== Extracted data ==

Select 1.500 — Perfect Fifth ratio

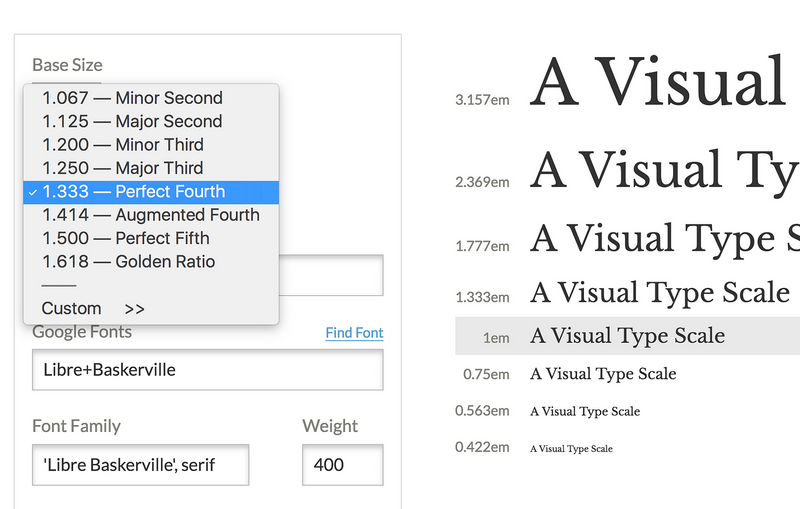151,239
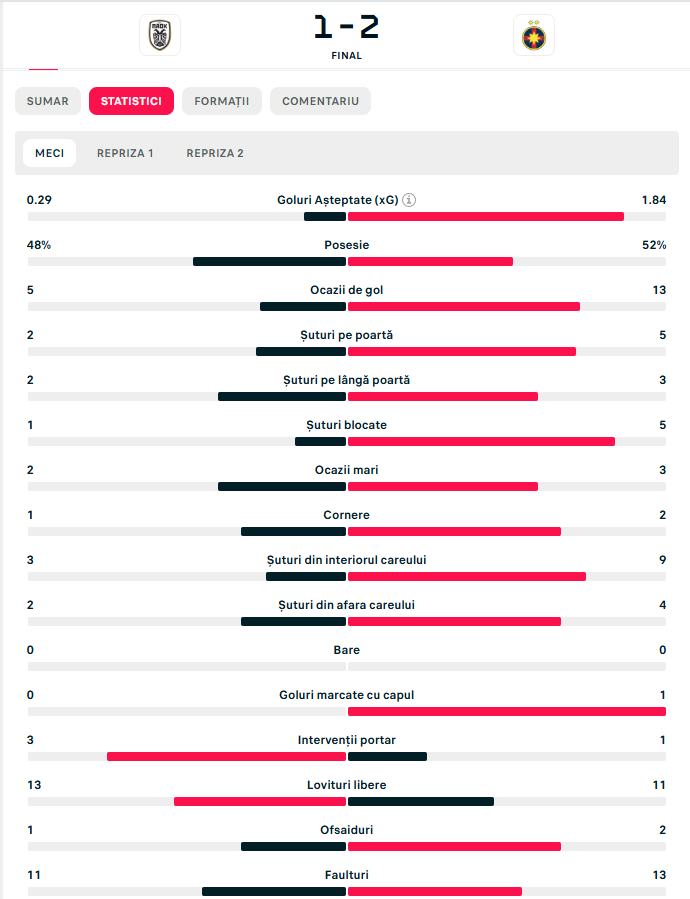Image resolution: width=690 pixels, height=899 pixels.
Task: Click the 1-2 final score
Action: point(346,27)
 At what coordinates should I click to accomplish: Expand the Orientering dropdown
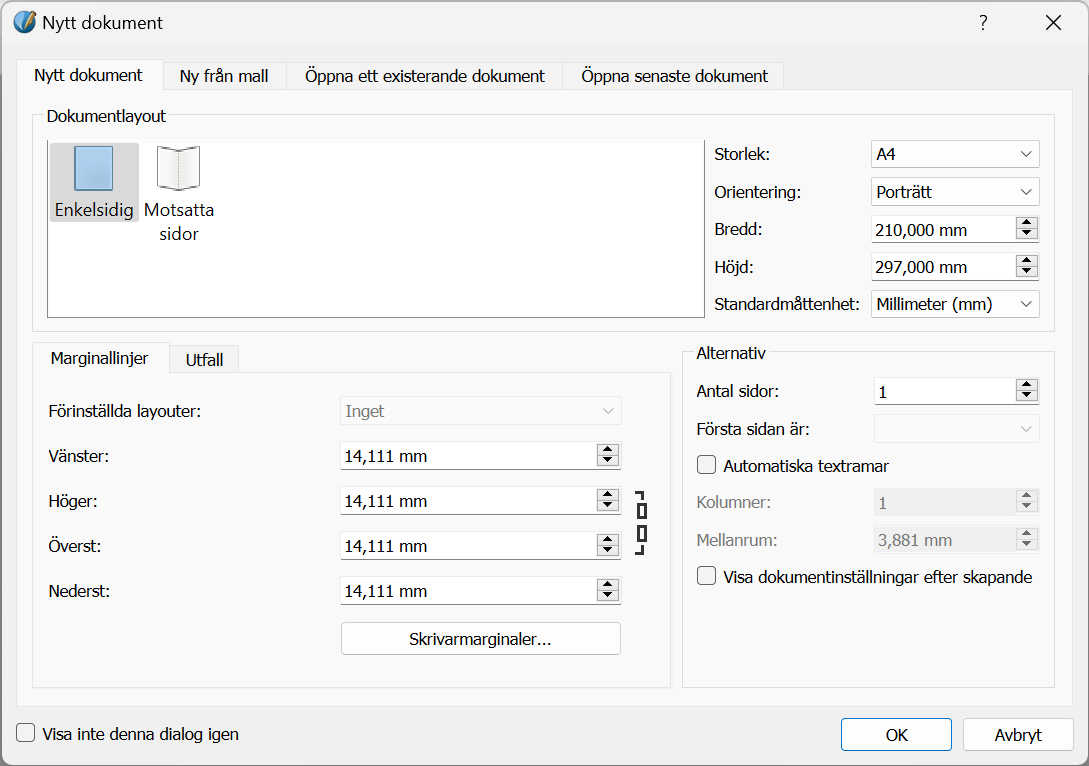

===

▶ _Your goal_
Restate the records above in full and word for word, but do not carry over any pictures.

▶ _Written answer_
Select 1.500 — Perfect Fifth ratio

151,239
Image resolution: width=690 pixels, height=899 pixels.
Task: Click the 1-2 final score
Action: point(346,27)
 At what coordinates should I click to accomplish: Expand the Orientering dropdown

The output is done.